### Soal yang Diberikan A
Dalam opini tentang simplifikasi demokrasi, apa faktor meninggalnya Abdul Aziz Angkat menurut hasil visum dokter?
### Soal yang Diberikan B
Silakan tentukan apakah setiap pernyataan berikut sesuai dengan opini tentang simplifikasi demokrasi. Jawab ya atau tidak, lalu kutip kata-kata penentunya dari opini itu.
(i) Polisi memperketat penggunaan pengeras suara demonstran di depan Istana.
(ii) Penulis berpendapat bahwa peristiwa tewasnya Ketua DPRD Sumatera Utara boleh dijadikan alasan untuk mengekang kebebasan.
(iii) Dengan penerapan suara terbanyak, persaingan hanya terjadi antarkontestan dari partai yang berbeda.

### Bacaan Pilihan

═══

Tuesday, February 17, 2009



Opini

Simplifikasi Demokrasi
Koran Tempo, Selasa, 17 Februari 2009

A. Bakir Ihsan


Transisi demokrasi sejatinya bergerak ke arah konsolidasi. Tapi fakta-fakta justru terjebak pada simplifikasi yang berbuah distorsi, bahkan anarki. Inilah yang kita saksikan atas peristiwa tewasnya Ketua Dewan Perwakilan Rakyat Daerah Sumatera Utara Abdul Aziz Angkat akibat brutalitas demonstran. Walaupun hasil visum dokter menunjukkan faktor meninggalnya adalah serangan jantung, aksi demonstrasi tetap menjadi bagian dari pemicunya. Namun, fakta tersebut tidak bisa dijadikan alasan untuk mengekang kebebasan sebagai salah satu landasan demokrasi. Yang bisa kita lihat dari realitas tersebut adalah terjadinya simplifikasi atas demokrasi. Demokrasi diperlakukan sebatas kepentingan. Dalam beragam bentuknya, gejala simplifikasi ini bisa dilihat dari deviasi prosesi demokrasi yang melibatkan elite politik dan publik.

Beberapa waktu lalu, Presiden Susilo Bambang Yudhoyono merasa terganggu dengan pengeras suara demonstrasi yang membuat gaduh Istana. Sejak itu, polisi memperketat penggunaan pengeras suara para demonstran di depan Istana. Sepintas kenyataan tersebut memperlihatkan paradoksalitas di tengah euforia kebebasan. Demokrasi yang menyuguhkan ruang kebebasan menjadi gaduh dan menyebabkan orang lain terganggu. Dan, atas alasan ini, Undang-Undang Nomor 9 Tahun 1998 membenarkan pelarangan atas kegaduhan itu.

Pada level bawah, masyarakat digaduhkan oleh kontestasi yang semakin memanas menjelang hari H Pemilihan Umum 2009. Sebagian kontestan melakukan segala cara, termasuk pelanggaran mencuri start, untuk meraih simpati. Bahkan, dengan penerapan suara terbanyak, kegaduhan semakin intens seiring dengan persaingan di antara kontestan dalam satu partai sekalipun. Kenyataan ini bila dibiarkan dapat menyulut potensi anarkisme aksi (Kompas, 30 Desember 2008).

Kenyataan di atas merupakan rangkaian dari euforia demokrasi yang melibatkan kepentingan elite dan rakyat. Demokrasi memberi ruang yang sama untuk saling memahami dan menghargai aspirasi. Kegaduhan terjadi ketika salah satu komponen bersikap eksklusif dan mengabaikan aspirasi yang lain. Inilah yang menyebabkan demokrasi melahirkan efek domino yang tak jarang bertolak sisi dengan substansi demokrasi itu sendiri, seperti anarkisme dan barbarisme.
Demokrasi lahir dalam dua sisi sekaligus: kebebasan sekaligus ketaatan. Setiap orang punya peluang (kebebasan) yang sama untuk mengaktualisasikan aspirasinya. Kebebasan ini dimaksudkan sebagai medium kesederajatan warga negara.

═══

### Data Terkumpul
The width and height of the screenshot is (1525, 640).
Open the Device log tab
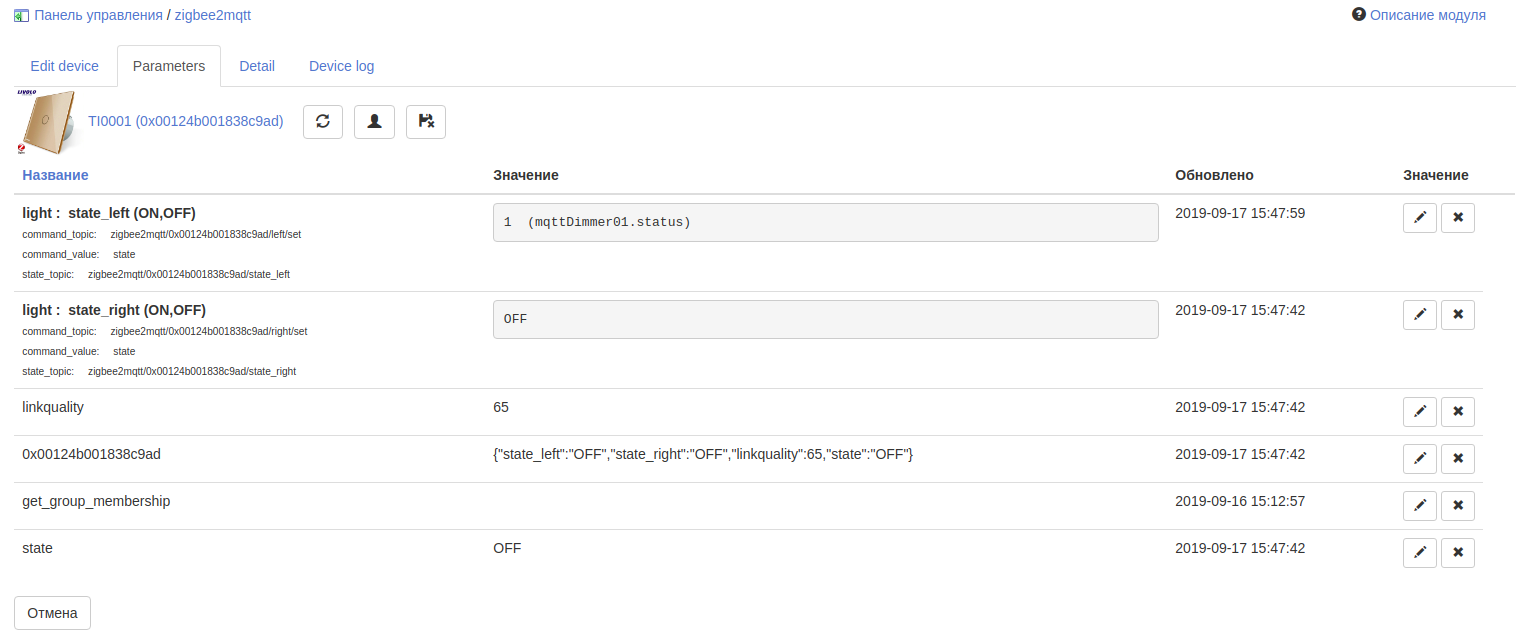341,66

═══

### Pembahasan Jawaban A
Serangan jantung.

### Pembahasan Jawaban B
(i) Ya: "Sejak itu, polisi memperketat penggunaan pengeras suara para demonstran di depan Istana."
(ii) Tidak: "Namun, fakta tersebut tidak bisa dijadikan alasan untuk mengekang kebebasan sebagai salah satu landasan demokrasi."
(iii) Tidak: "kegaduhan semakin intens seiring dengan persaingan di antara kontestan dalam satu partai sekalipun."